How to work from home successfully
Have a shower and do your hair
‘Oh come on, of course I will…’ I hear you sigh. But it won't take long before you’ll begin swapping your jeans for your gym leggings, then your tracksuit bottoms. Before you know it you’ll find yourself wondering what’s so wrong with leaving your comfy pyjama bottoms on all day, so long as you change out of them for the school run?
So while you don’t need full business attire to work from home, do shower, get dressed and do your hair as though you were going to meet a friend. It will wake up you, prevent last minute panics if your boss wants to video chat, and it also sets the tone for the day ahead.
Choose a work area
Whether it’s your study, your local café or your kitchen table, have ‘an area’. Try not to perch at the kitchen breakfast bar in between piles of post (unless your breakfast bar is immaculate and your kitchen stools have back supports). Forget sitting on your sofa (you’ll end up with a sore lower back in no time – take it from someone who learnt this the hard way) and don’t lie on your bed with a laptop.
While F. Scott Fitzgerald wrote most of his best work lying in bed, you're not F. Scott Fitzgerald. And if you're anything like me, you'll just end up napping. Having a specific area is like getting dressed properly – it switches you from home mode to work mode, and keeps your focused.
One last point: if your work exile choose to work part of the day in your local café, don't be like that character in Fleabag who uses the café's plug sockets, WiFi and then orders a tap water. Be really nice to the waiter, order coffee, make it last as long as possible, then order some food, another coffee, and leave a tip. This way, they won't mind when you come back the day next (and the next, and the next...)
- Read more: the best rooms to work from home
Have two to-do lists
One of the biggest challenges I had working from home was trying to ignore all the chores around me that needed to be done.
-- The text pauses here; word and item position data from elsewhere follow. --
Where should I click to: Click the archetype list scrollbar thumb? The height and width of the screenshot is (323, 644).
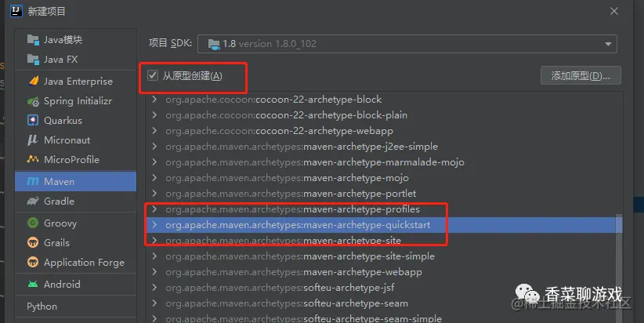(620, 268)
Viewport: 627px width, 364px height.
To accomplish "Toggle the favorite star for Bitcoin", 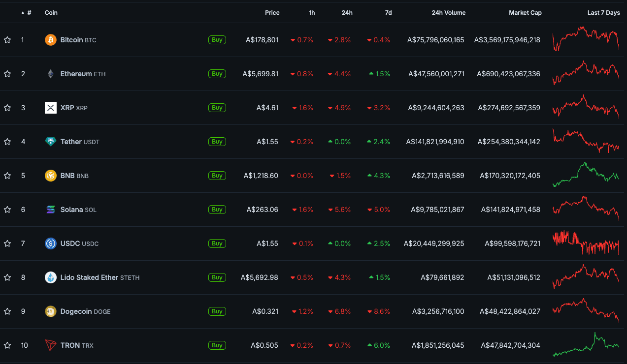I will (7, 40).
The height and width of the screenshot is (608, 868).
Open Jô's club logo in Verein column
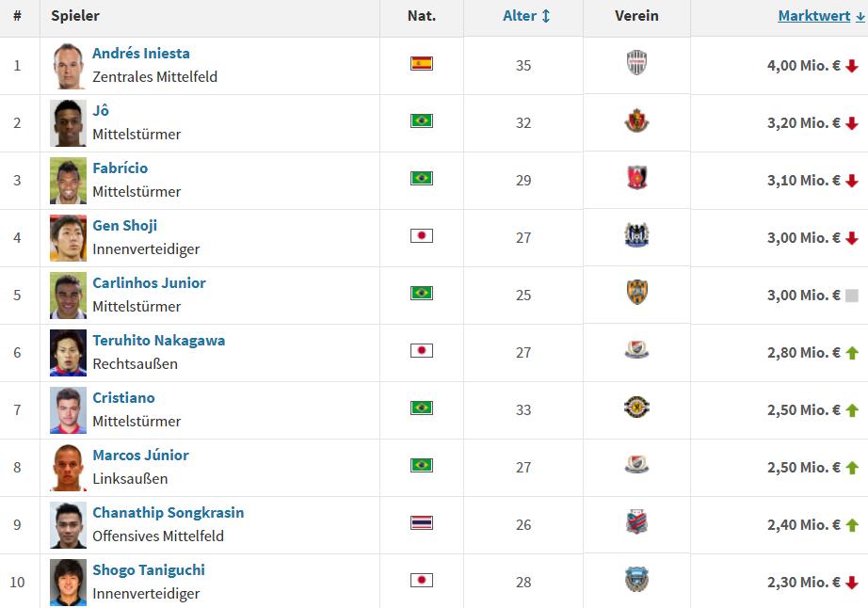pos(636,120)
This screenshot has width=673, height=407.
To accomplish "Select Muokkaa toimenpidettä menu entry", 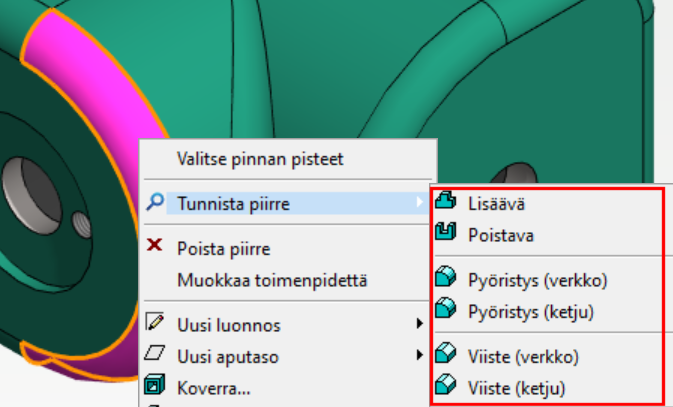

Writing for a living and procrastinating often go hand in hand, and if I was struggling to write a feature there was always the dishwasher to empty, or a dentist appointment to book. This flitting, butterfly approach to work doesn’t make you particularly productive and your working day begins to bleed into your regular one. So I started two to-do lists called ‘Work’ and ‘Home’, and I had set times when I could deal with the latter.
So obvious, but so worth a mention. Like chores, there are plenty of things to distract you at home. For me, it’s social media and WhatsApp conversations, so when I sit down to work I often delete the Instagram app from my phone (before re-installing it later on) and mute a particularly busy WhatsApp chat.
- Read more: how to work from home with kids
Call your boss
After a while, one of the toughest things about working from home is how you can go a whole day without speaking to anybody, which isn't great for your emotional health. So pick up the phone occasionally. A quick phone call to your boss (when you know they're not really busy) can often help you decide on a course of action much quicker than back and forth emails. Or call your other half, or your mum at lunchtime.
If all else fails, put Radio 4 on (or whatever radio station you enjoy). The gentle chatter helps you feel less lonely and makes you feel a bit more connected to the rest of the world.
At least once a day and this is non negotiable. When I worked from home I usually had a school or nursery run to get me out the house a couple of times a day, but on the days I didn’t go out and was purely deskbound, I’d wonder why all my ideas, motivation and concentration were drying up by 4pm. A quick dog walk, a run, or even a five minute potter in the garden during a working day might seem like slacking, but in reality it’s just the equivalent of doing the office tea run or having a water cooler chat with a colleague: it gives your brain a break and helps inspire productivity.